In an interview, Wright detailed how the US identified vast Russian crude reserves—much of it backed up from China—idling in regional waters. The pitch to India? Buy it, process it, and release refined products fast to markets.
Shipping woes around the narrow Hormuz waterway, squeezed between Iran and Oman, have sparked supply disruption jitters. This corridor funnels 20% of global maritime oil flows, making any snag a price trigger.
By channeling the oil to India’s robust refining sector, the plan sidesteps fierce bidding wars among refineries worldwide. ‘It relieves pressure because other refiners don’t compete with Indians for supplies,’ Wright noted.
India’s voracious appetite for cheap Russian crude has grown since the Ukraine war upended trade patterns. Discounted barrels fuel its refineries, which churn out exports feeding global demand.

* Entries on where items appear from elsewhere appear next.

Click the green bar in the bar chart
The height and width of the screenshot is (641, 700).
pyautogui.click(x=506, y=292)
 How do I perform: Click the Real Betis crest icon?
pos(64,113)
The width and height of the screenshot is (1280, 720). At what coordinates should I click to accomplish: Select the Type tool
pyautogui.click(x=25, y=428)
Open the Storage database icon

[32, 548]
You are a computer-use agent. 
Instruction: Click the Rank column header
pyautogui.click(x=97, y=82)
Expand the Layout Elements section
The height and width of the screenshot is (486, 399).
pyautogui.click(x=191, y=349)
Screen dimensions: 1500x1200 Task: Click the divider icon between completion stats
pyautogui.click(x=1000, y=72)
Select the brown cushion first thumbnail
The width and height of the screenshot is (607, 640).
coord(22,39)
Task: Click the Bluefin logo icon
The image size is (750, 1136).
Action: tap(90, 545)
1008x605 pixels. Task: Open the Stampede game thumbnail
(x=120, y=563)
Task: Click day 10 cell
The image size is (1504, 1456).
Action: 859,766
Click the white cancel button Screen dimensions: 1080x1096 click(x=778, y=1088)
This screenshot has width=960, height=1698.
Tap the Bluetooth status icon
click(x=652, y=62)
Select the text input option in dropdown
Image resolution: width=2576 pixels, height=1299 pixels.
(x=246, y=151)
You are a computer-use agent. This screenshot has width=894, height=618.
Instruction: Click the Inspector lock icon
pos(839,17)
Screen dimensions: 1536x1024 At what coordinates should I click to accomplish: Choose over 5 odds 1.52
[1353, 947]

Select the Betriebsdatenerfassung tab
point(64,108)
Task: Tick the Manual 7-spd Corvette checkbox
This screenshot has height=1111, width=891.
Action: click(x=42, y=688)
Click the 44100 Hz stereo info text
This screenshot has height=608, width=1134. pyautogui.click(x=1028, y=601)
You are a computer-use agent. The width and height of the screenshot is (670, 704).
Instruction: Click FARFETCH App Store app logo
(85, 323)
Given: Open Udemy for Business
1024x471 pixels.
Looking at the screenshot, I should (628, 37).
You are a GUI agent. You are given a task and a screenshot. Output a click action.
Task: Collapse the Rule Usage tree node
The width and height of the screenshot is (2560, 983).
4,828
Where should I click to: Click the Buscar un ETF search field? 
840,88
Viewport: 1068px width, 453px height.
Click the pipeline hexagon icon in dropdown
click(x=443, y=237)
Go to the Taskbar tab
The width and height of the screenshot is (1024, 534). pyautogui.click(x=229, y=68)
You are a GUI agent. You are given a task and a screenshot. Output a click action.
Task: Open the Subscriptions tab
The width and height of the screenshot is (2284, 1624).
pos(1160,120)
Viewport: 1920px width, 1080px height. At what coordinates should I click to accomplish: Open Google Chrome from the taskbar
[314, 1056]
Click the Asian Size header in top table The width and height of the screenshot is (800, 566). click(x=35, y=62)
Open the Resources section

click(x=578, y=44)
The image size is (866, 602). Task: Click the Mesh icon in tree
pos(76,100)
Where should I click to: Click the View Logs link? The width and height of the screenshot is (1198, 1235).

The secretary underscored the temporary nature: ‘Short-term measures to get oil to market now. Long-term, supply is plentiful—no worries there.’ Importantly, this doesn’t signal any US thaw on Russia sanctions.
‘Purely a brief adjustment for price control,’ Wright affirmed. As energy markets brace for Hormuz volatility, this India-centric fix exemplifies pragmatic crisis management in the oil trade.